◆ Source records ◆
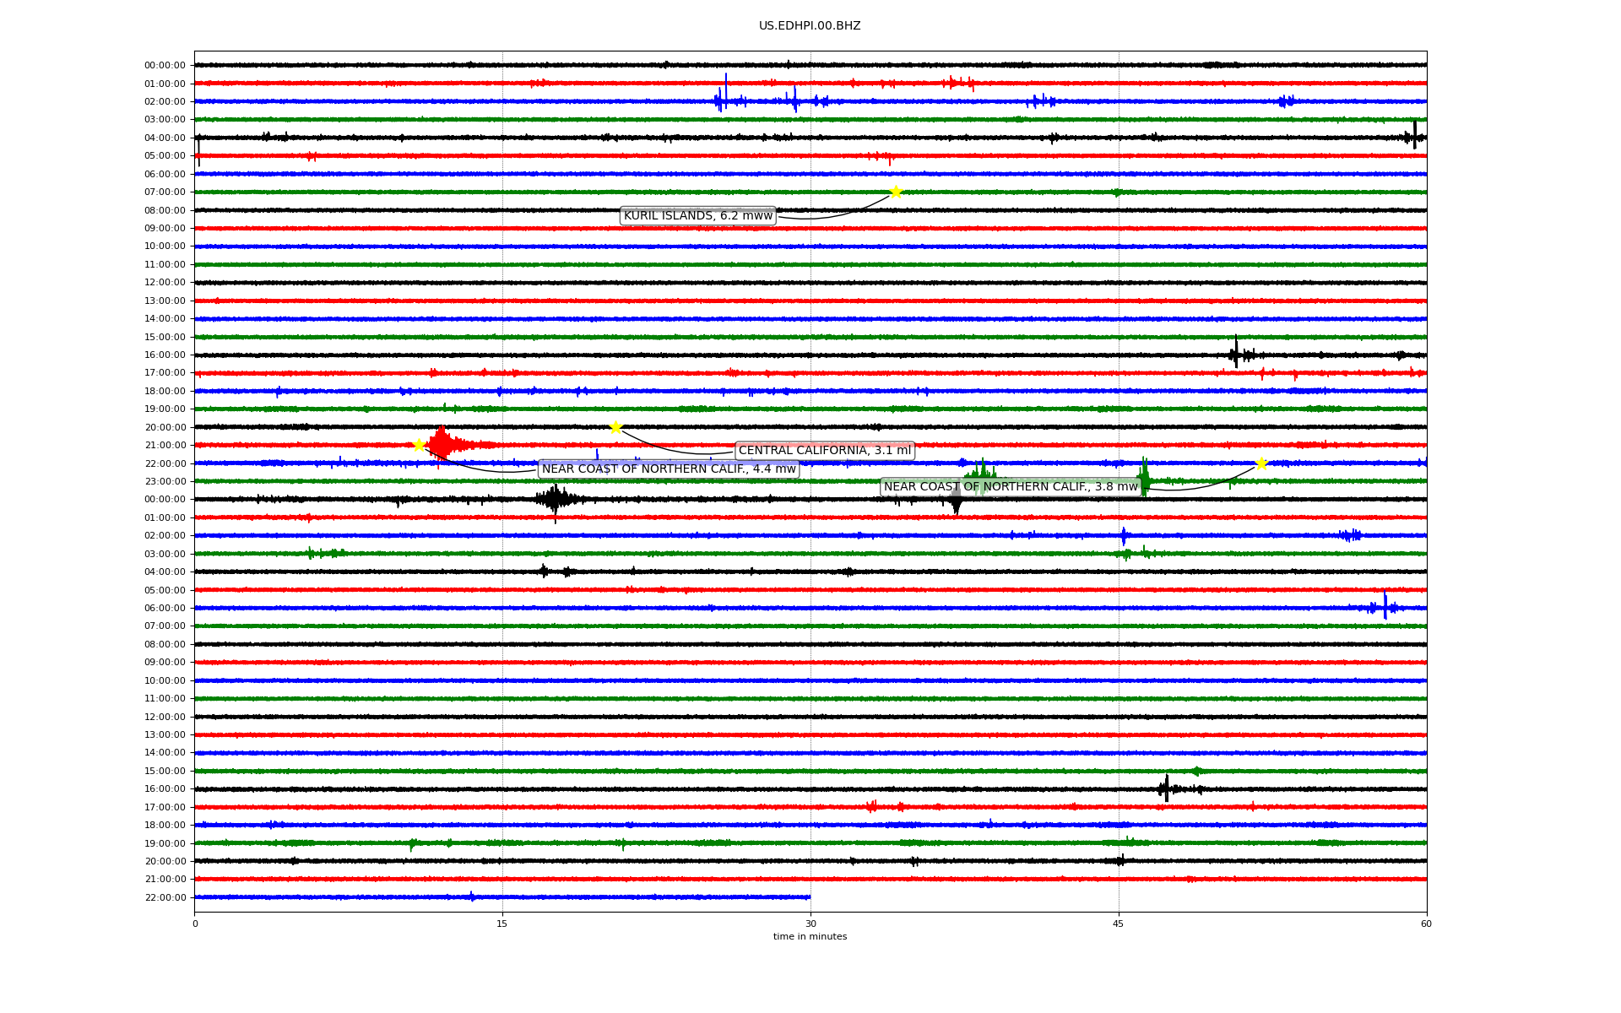Viewport: 1621px width, 1013px height.
Task: Click black spike on lower 16:00:00 trace
Action: click(x=1166, y=788)
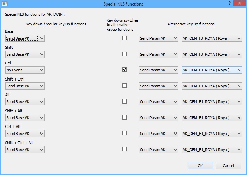Image resolution: width=247 pixels, height=175 pixels.
Task: Confirm settings with the OK button
Action: [x=200, y=166]
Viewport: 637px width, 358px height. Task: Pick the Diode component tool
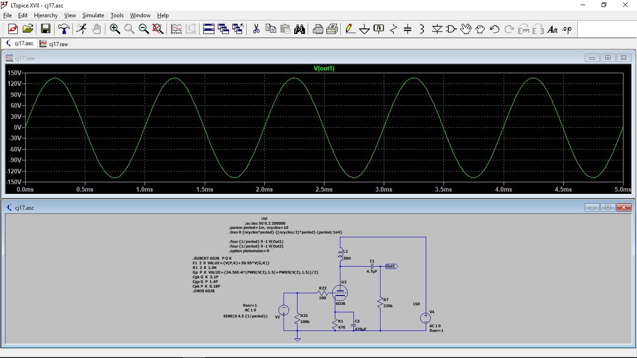437,29

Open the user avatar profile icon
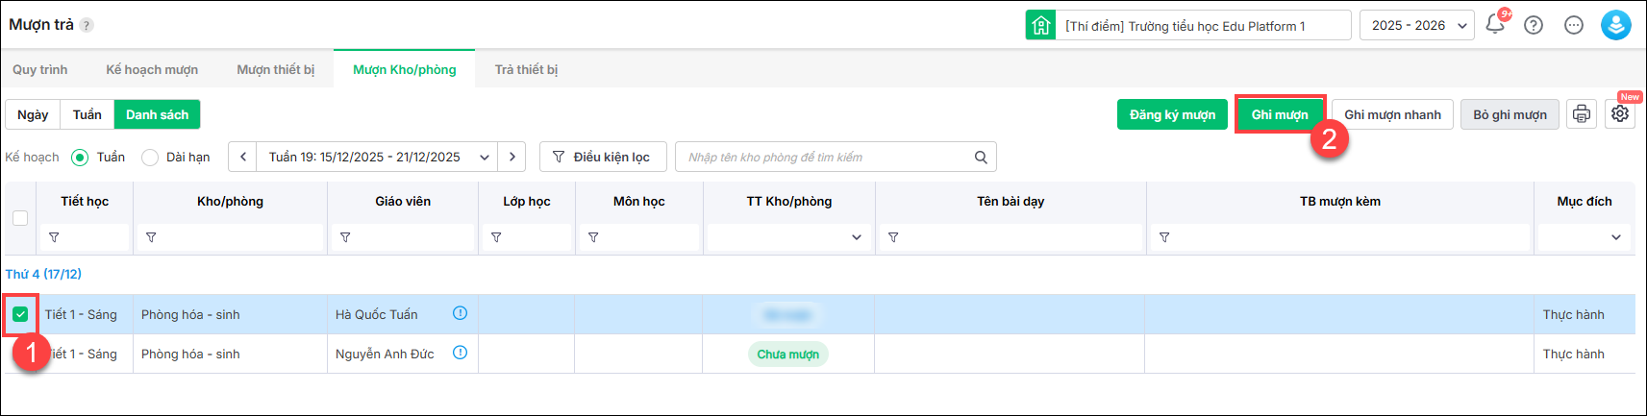(1615, 25)
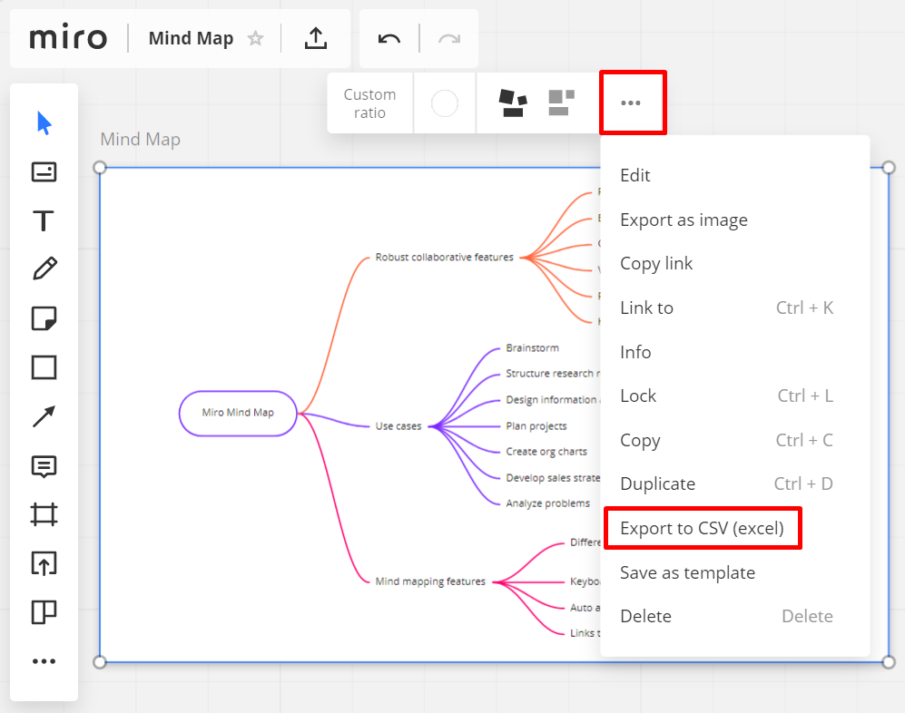Click the export board upload icon
This screenshot has width=905, height=713.
[315, 38]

◆ Short problem ◆
Starting at the line that has "Viewport: 637px width, 358px" and running through the end of the material, write those lines again with "Diode" swapped for "Resistor" and nothing else changed. Leave the pictures out.

◆ Finished answer ◆
Viewport: 637px width, 358px height. Task: Pick the Resistor component tool
437,29

Open the user avatar profile icon
(1615, 25)
Click the export board upload icon
This screenshot has width=905, height=713.
[315, 38]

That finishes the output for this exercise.